By the time I make it back to the room, I’m ravenous and tired and drunk. I think nothing of eating the $5 snickers and $15 peanuts and $8 chips from the mini bar. Then the guilt finger goes down my throat. It serves multiple purposes: I can erase the calories I just inhaled; it can get rid of the last few drinks that I downed; it can lessen the hangover I’ll feel tomorrow. BUT the real reason that drives me…. Or at least the real rewards, is the cleansing feeling that washes over me after I have purged and punished myself for what I have done - the physical act of releasing what I have put in it in such a manner that physically exhausts me to the point of collapse is not simply ritualistic, it has come to feel sacred.
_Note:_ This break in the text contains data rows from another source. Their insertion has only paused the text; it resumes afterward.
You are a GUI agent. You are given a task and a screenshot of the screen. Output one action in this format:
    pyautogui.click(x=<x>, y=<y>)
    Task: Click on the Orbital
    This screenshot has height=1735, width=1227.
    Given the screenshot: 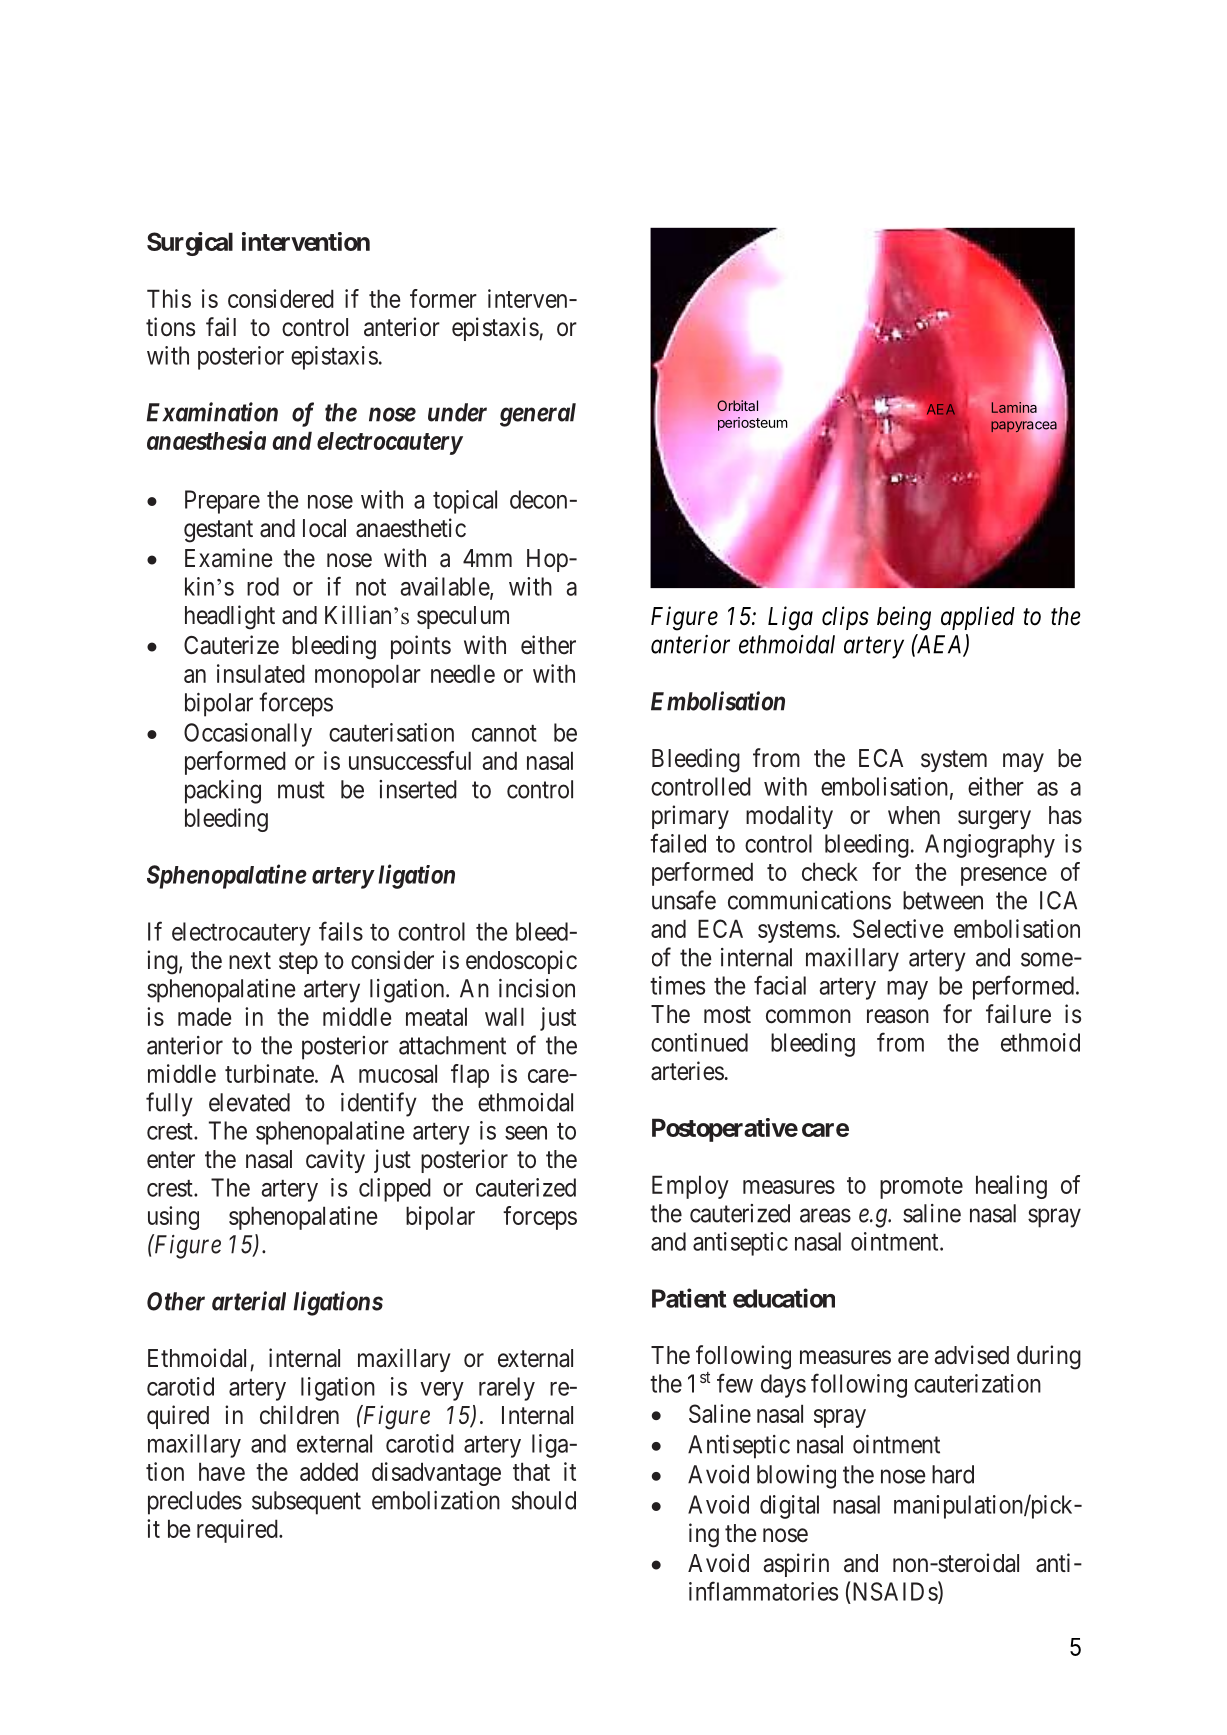 What is the action you would take?
    pyautogui.click(x=737, y=405)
I vomit, rinse my mouth, and pass out. The next morning I deal with the consequences. I vow that today will be different. Wash, rinse, repeat. Its never different.

 

So, this time, I get to the hotel, walk past the bar and straight up to the room. I catch up on emails, then fill myself with nervous energy… do I take a nap? No. Go to the gym? Yes! So back to the room, shower, get ready for dinner.

 

To my surprise, at dinner I am not awkward, I’m not shy, I’m pretty witty and I’m completely sober. I overeat a bit (according to my standards which, I concede, are grossly unrealistic and have been designed to account for an inordinate number of liquid calories consumed on a daily basis). This part of the business trip, which I was really dreading, is actually pretty easy – probably because of the fantastic company at this particular dinner.

 

This type of routine took place in three different cities, in three different hotels, in three different airports, and on five different flights over the course of 4 days. I am exhausted.